Volkswagen Ag, the second largest automaker in the world and the biggest in Europe, counts on its Audi AG luxury division for a hefty portion of its profit, which means when things go south there the entire group is potentially in peril.
Audi announced it would move to replace its chief of Chinese operations, with the luxury brand struggling to reverse the downward sales trend in the world’s largest auto market and also its biggest. China for Audi is a key market, where it holds leadership and should have been adamant to the move to surpass BMW Ag for the leadership position in the premium segment by 2020. Audi announced in the July edition of in-house newspaper “Audi Mobil” that Joachim Wedler would take over from Dietmar Voggenreiter at the end of the year. The latter had been chief of Audi’s China unit since 2009. Wedler today is in charge of directing Audi’s plans on model lines. Audi is also in the midst of updating the 2015 sales goal of 600,000 units in China after deliveries were slowing during the first six months of the year, with June also bringing a 5.8 percent slide, the first in years.
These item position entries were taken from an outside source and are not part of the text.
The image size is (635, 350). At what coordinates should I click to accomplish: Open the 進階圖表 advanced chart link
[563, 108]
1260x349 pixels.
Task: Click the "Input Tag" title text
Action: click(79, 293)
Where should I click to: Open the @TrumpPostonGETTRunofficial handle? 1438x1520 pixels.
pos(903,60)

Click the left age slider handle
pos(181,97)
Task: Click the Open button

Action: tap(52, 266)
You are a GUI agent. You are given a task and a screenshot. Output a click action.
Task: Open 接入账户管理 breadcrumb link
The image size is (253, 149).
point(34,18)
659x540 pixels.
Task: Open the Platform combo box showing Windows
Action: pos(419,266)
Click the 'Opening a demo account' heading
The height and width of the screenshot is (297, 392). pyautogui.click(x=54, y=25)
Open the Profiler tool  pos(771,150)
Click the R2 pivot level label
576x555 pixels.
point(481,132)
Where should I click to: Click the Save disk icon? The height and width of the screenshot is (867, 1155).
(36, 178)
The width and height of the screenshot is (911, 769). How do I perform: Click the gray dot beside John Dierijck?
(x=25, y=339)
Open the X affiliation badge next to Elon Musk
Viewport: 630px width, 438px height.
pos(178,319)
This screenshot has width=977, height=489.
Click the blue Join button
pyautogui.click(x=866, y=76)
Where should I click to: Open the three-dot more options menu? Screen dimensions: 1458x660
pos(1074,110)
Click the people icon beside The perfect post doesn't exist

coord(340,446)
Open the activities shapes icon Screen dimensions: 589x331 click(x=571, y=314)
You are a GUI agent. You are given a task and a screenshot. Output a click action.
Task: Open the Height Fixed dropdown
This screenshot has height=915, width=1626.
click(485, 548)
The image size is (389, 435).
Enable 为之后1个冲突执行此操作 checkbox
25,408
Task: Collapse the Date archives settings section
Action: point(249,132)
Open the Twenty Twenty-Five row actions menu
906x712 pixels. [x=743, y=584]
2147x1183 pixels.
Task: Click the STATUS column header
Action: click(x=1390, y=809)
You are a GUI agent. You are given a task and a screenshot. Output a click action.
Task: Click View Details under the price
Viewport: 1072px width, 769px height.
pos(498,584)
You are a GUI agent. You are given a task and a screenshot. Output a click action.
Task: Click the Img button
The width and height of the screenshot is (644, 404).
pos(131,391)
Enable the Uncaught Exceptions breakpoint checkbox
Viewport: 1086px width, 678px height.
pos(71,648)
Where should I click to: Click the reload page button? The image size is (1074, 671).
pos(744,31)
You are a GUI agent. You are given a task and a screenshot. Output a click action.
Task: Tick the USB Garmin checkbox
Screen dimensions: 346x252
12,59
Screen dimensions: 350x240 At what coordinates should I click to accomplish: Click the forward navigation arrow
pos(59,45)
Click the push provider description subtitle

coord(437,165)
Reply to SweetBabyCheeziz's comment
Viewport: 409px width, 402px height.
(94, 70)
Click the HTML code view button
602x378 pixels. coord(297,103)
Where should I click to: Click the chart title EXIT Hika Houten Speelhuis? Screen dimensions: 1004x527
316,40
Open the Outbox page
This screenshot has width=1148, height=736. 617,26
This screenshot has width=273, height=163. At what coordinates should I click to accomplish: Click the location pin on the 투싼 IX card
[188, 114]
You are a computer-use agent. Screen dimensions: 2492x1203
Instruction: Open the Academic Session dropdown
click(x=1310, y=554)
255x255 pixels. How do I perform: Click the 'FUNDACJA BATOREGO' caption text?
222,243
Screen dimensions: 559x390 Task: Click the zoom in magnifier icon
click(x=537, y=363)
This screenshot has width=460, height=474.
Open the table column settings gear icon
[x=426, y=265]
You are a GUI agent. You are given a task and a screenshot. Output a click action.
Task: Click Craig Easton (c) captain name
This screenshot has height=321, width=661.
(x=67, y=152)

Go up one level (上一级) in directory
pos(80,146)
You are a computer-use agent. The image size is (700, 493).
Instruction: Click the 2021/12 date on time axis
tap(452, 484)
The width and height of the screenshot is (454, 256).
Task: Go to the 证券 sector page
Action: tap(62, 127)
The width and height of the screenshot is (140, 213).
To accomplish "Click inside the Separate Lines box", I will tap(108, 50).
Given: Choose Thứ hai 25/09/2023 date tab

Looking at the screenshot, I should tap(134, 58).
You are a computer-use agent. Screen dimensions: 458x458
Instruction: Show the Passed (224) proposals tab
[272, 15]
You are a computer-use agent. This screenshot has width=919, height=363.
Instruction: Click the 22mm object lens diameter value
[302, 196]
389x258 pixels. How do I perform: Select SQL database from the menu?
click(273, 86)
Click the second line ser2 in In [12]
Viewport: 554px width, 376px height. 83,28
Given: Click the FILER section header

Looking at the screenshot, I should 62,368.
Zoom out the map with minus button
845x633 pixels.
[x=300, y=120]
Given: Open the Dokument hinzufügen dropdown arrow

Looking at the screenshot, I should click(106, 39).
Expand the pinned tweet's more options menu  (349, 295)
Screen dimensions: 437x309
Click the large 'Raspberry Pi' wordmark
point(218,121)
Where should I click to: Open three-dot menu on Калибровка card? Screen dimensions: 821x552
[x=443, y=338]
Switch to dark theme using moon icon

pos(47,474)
The Ingolstadt-based automaker announced last week it would come up with the modified sales forecast for the entire year for China alongside its financial results for the first six months of the year, due out on July 30. According to research firm IHS Automotive, Audi – China’s best-selling luxury brand – might feel the heat from the slowing demand in the country faster in the coming years than its traditional rivals: BMW and Mercedes-Benz.